Я подумала о руке моего отца на моей щеке и о пристальном взгляде зеленых глаз, которым на меня смотрела девушка на кровати. Я подумала о том, каково это – принять теплый душ после долгой поездки на велосипеде, соскользнуть в океан жарким летним днем. Я подумала о вкусе крошечной клубники, которую мы с Макси нашли на фермерском рынке. Подумала о своих друзьях и Нифкине. О своей собственной кровати, застеленной фланелевыми простынями, мягкими после многочисленных сушек, с книгой на подушке и Нифкином, примостившимся рядом со мной. И я на минуту подумала о Брюсе… Не о Брюсе конкретно, а о чувстве влюбленности, о том, что меня любят, что я достойна.
«Бесценна», – услышала я голос Макси.
«Ладно, – подумала я. – Хорошо. Я поплыву. Ради себя и дочери. Ради всего, что я люблю, и ради всех, кто любит меня».
Когда я снова проснулась, то услышала голоса.
– Выглядит странно, – сказал один из них. – Ты уверена, что он висит правильно?
Мама, поняла я. Кто еще это мог быть?
– Что это за желтая штука? – требовательно спросил второй голос – молодой, женский и раздраженный. – Наверное, пудинг.
– Это не пудинг, – хрипло рыкнул кто-то.
Таня.
И следом:
– Люси! Убери палец от обеда сестры!
– Она не собирается его есть, – угрюмо отозвалась Люси.
– Не знаю, зачем они вообще принесли еду, – проворчала Таня.

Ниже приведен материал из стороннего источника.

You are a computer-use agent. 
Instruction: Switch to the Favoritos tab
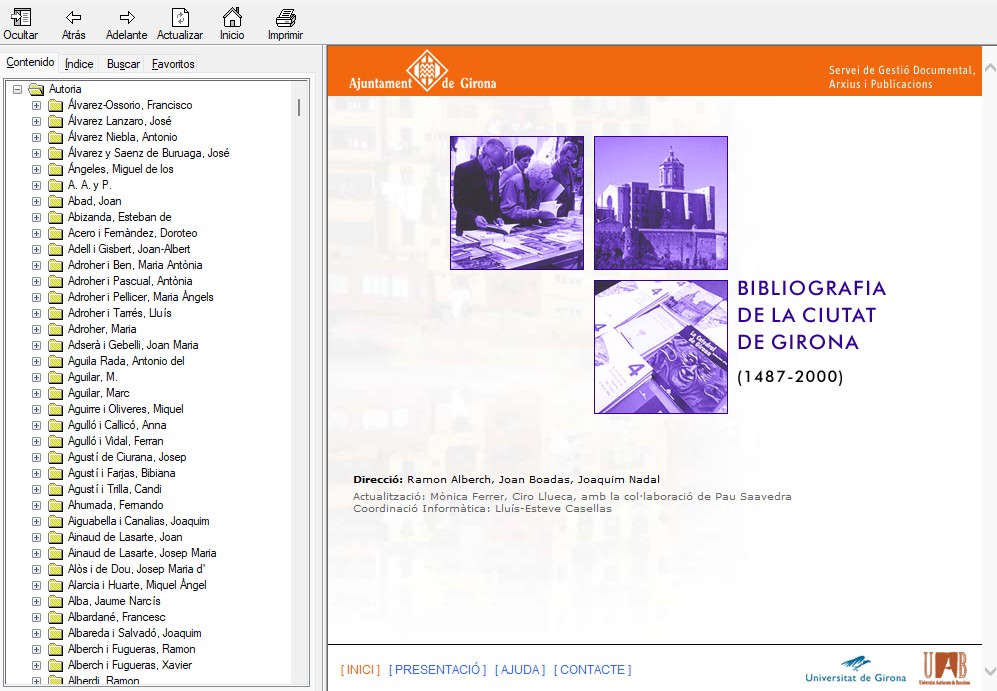coord(173,64)
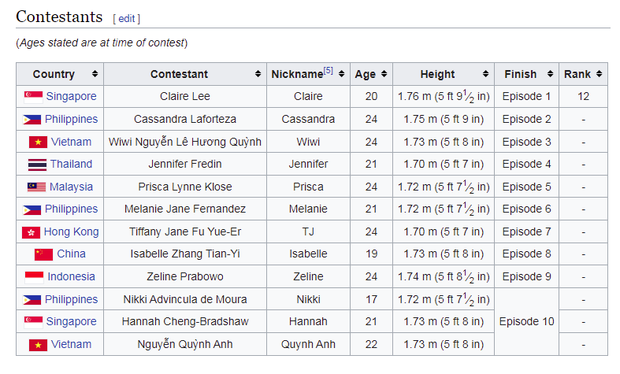Viewport: 620px width, 374px height.
Task: Open Vietnam link in Wiwi row
Action: pyautogui.click(x=71, y=142)
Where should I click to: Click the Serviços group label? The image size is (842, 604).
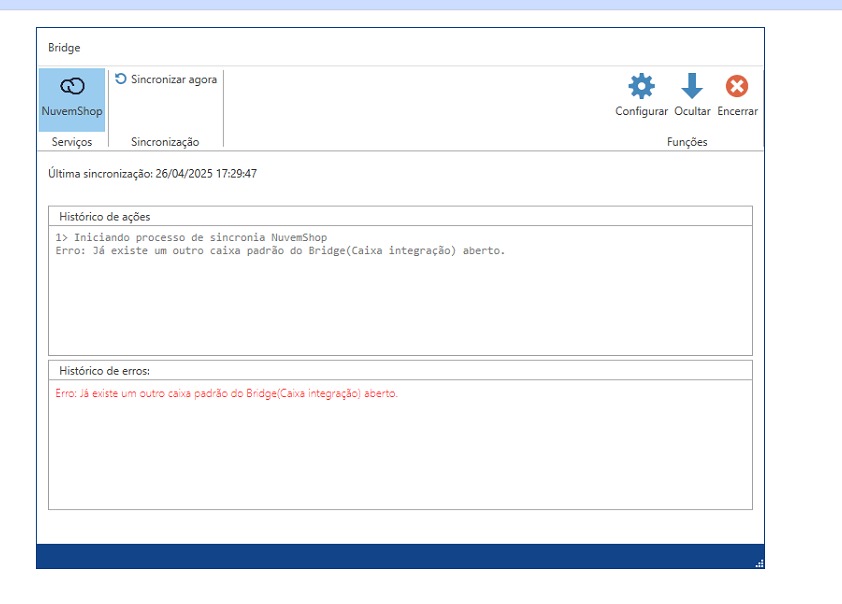click(x=72, y=142)
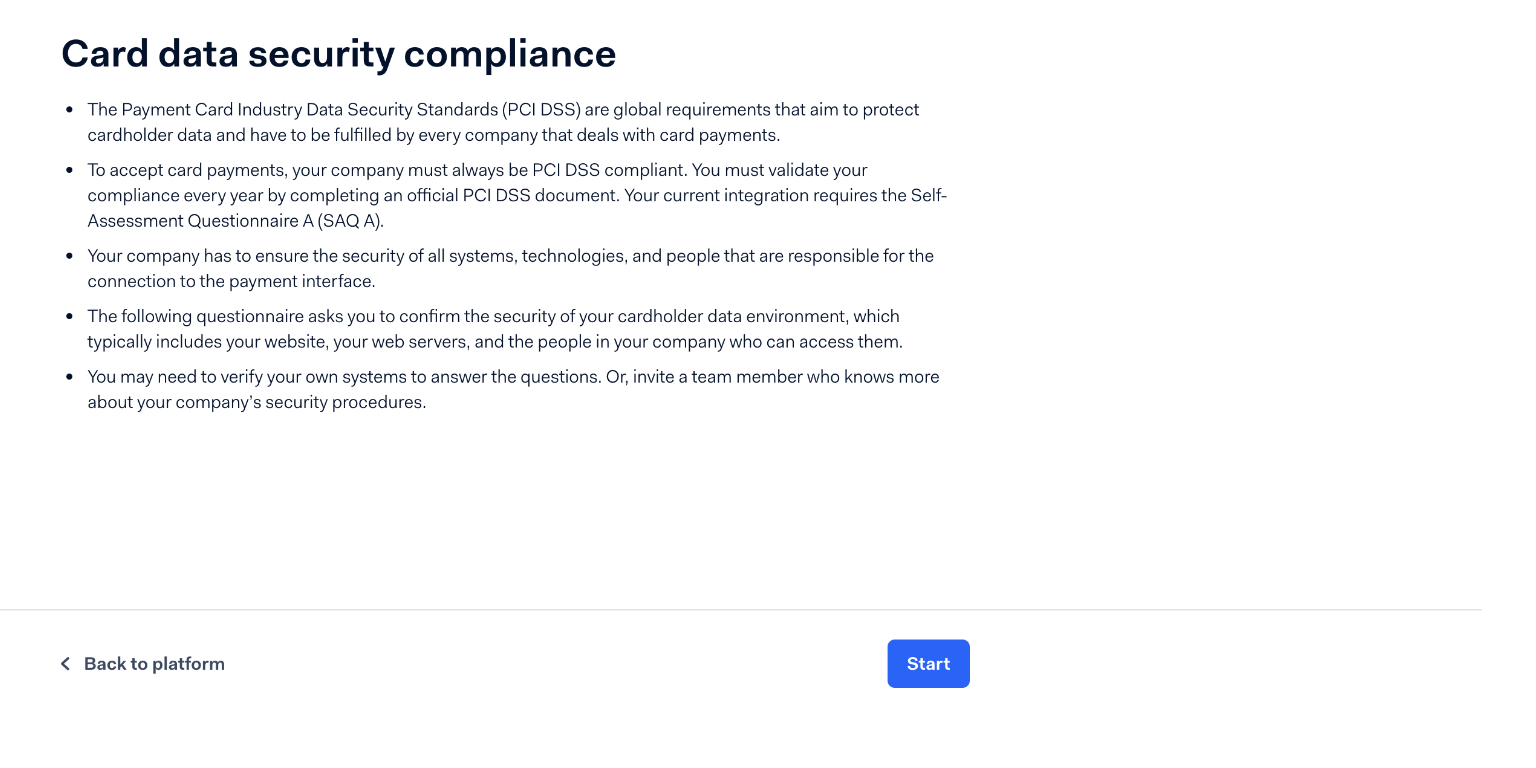Click the bullet dot before "To accept card payments"
Viewport: 1536px width, 768px height.
[x=69, y=171]
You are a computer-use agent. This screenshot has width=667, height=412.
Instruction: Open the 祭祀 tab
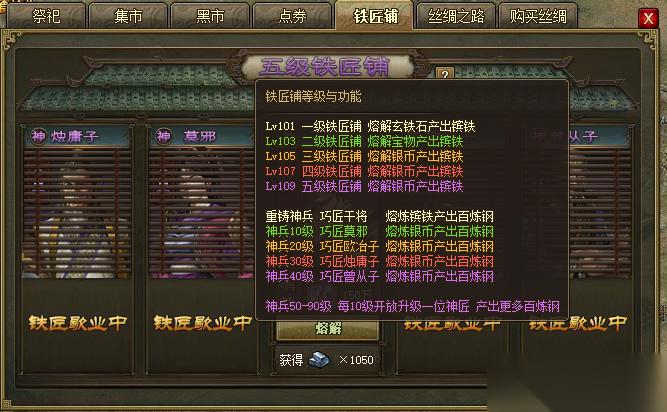(46, 16)
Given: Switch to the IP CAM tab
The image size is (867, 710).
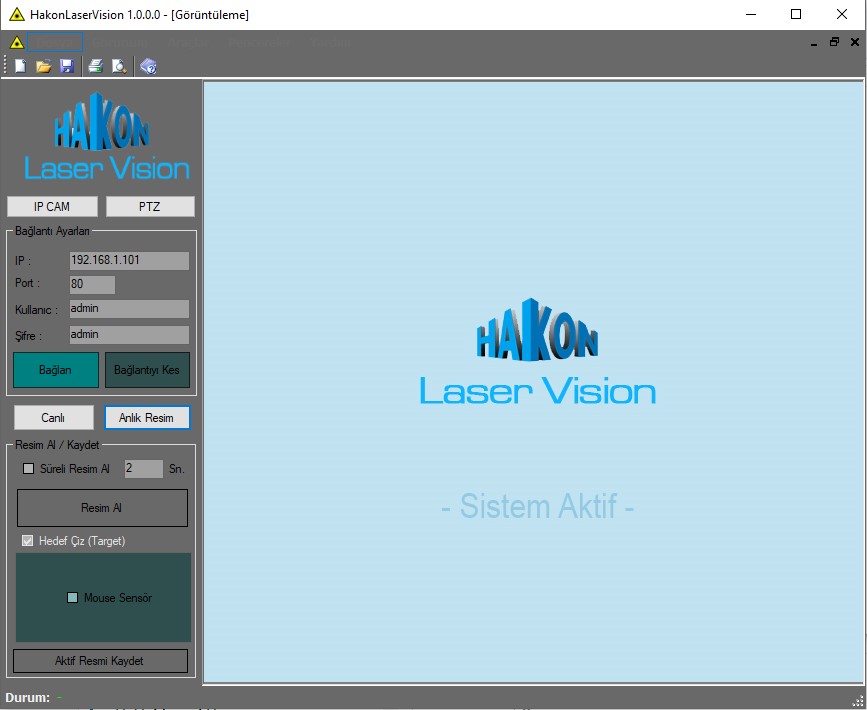Looking at the screenshot, I should [52, 207].
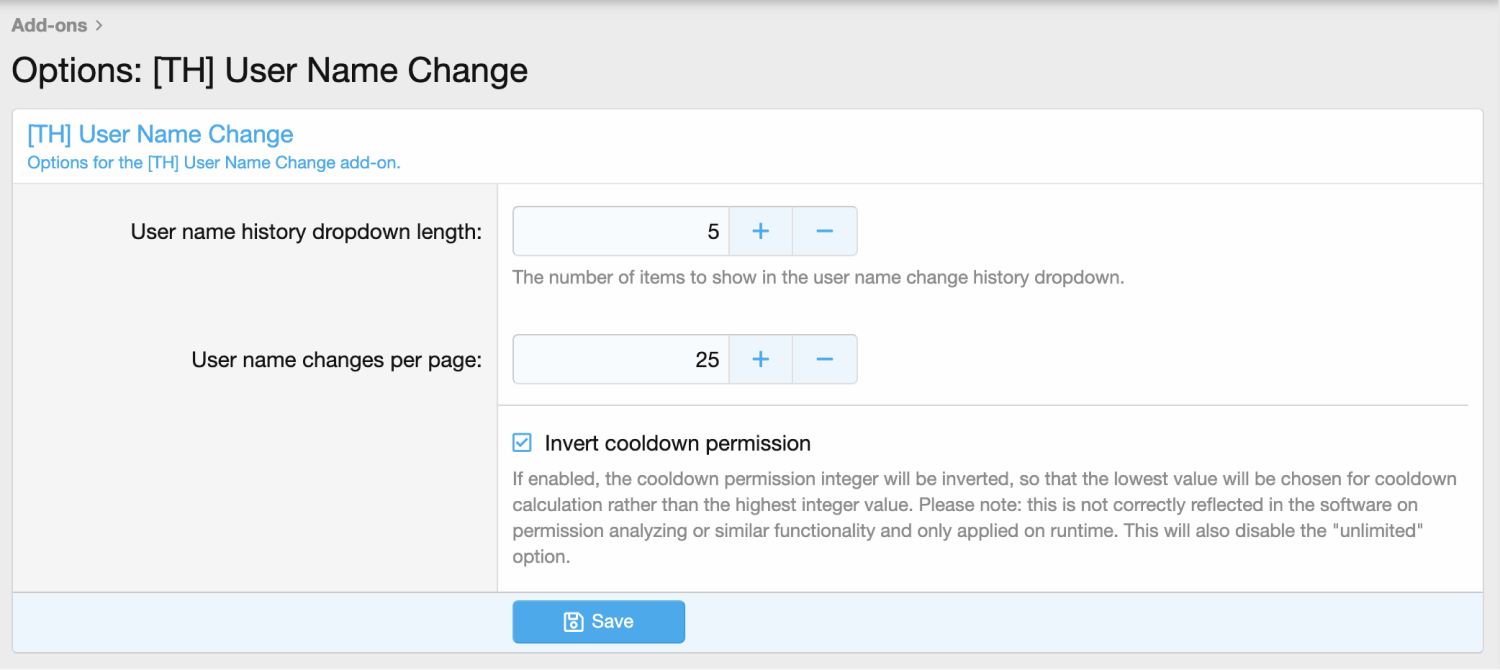1500x670 pixels.
Task: Click the blue [TH] User Name Change heading
Action: (160, 134)
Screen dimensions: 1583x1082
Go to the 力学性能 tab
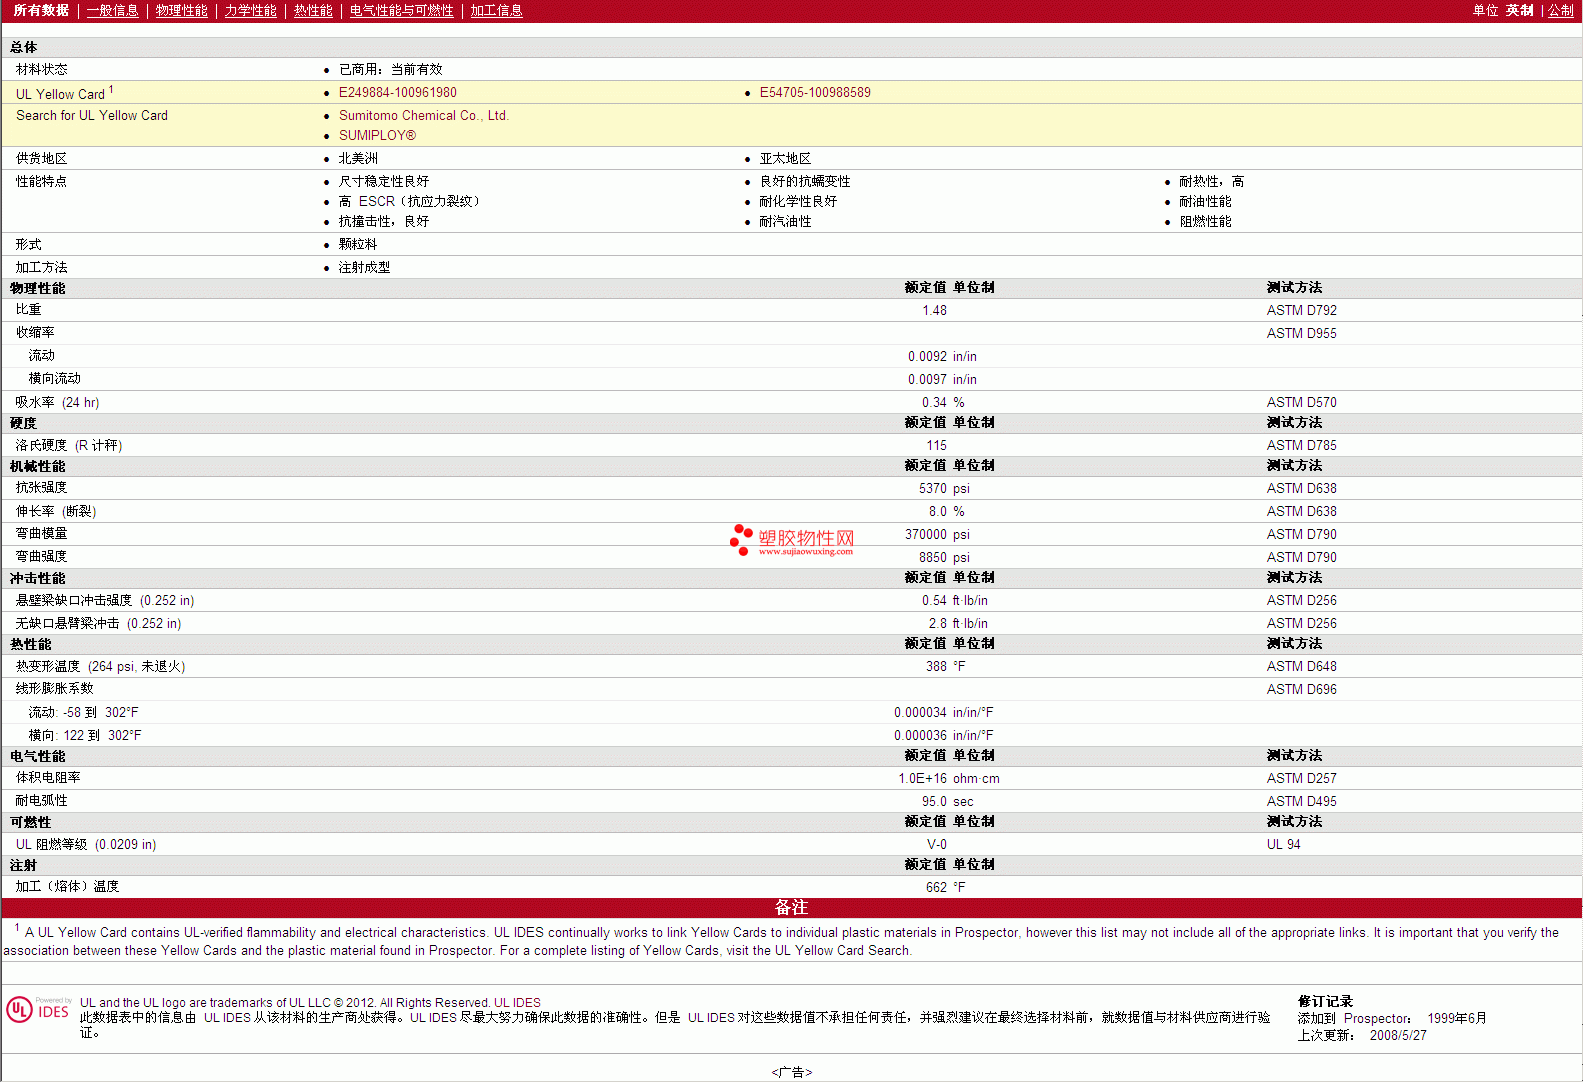(x=250, y=10)
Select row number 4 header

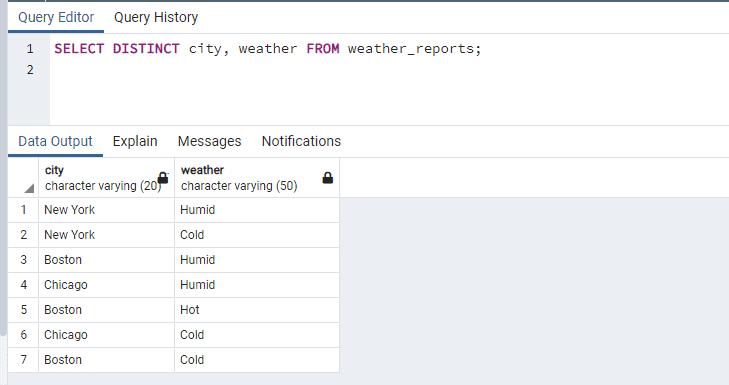tap(23, 285)
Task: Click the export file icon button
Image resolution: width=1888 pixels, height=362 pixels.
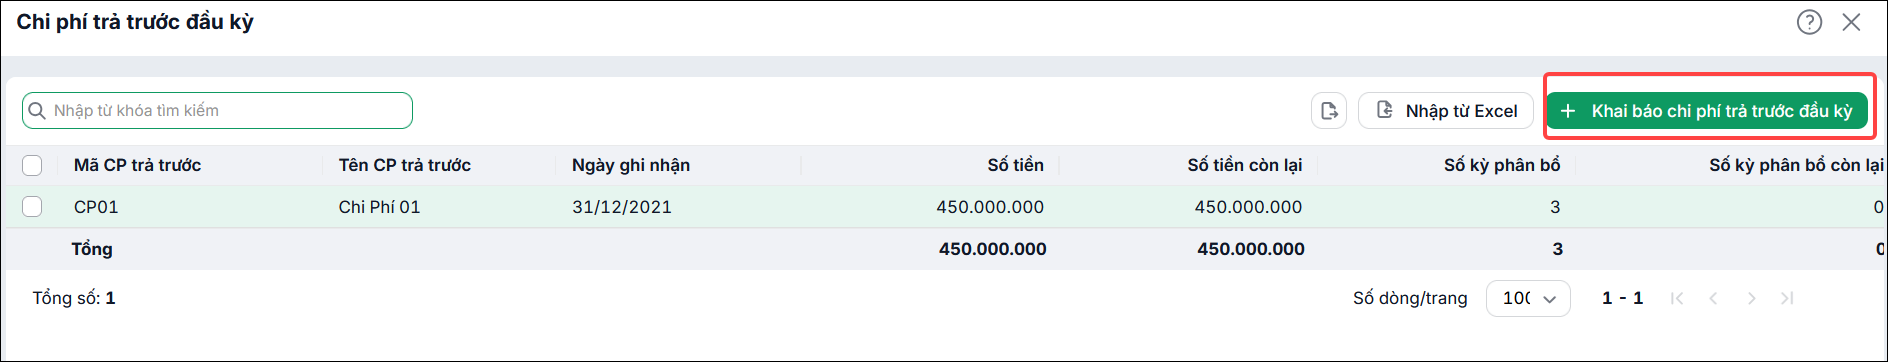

– Раздобудь имбирного лимонада, – скомандовала мама. – И льда. Врач сказал, можно дать ей лед, когда она проснется.
Мама наклонилась ближе, я почувствовала ее запах. Смесь ее любимых духов, солнцезащитного крема и шампуня.
– Кэнни? – пробормотала она.
Я открыла глаза – на сей раз по-настоящему – и увидела, что я нахожусь не под водой, не в своей старой спальне и не в кабинете отца. Я лежала на больничной кровати.
К тыльной стороне руки крепилась капельница, пластиковый браслет с моим именем на запястье, полукруг приборов, пищащих и чирикающих. Я подняла голову и осмотрела себя до кончиков пальцев ног – никакого живота, маячащего между моим лицом и ногами.
– Малыш, – слабо произнесла я.
Голос звучал как-то странно пискляво. Кто-то вышел из тени.
Брюс.
– Привет, Кэнни, – робко произнес он, выглядя очень несчастным и ужасно пристыженным.
Я отмахнулась от него свободной от капельницы рукой.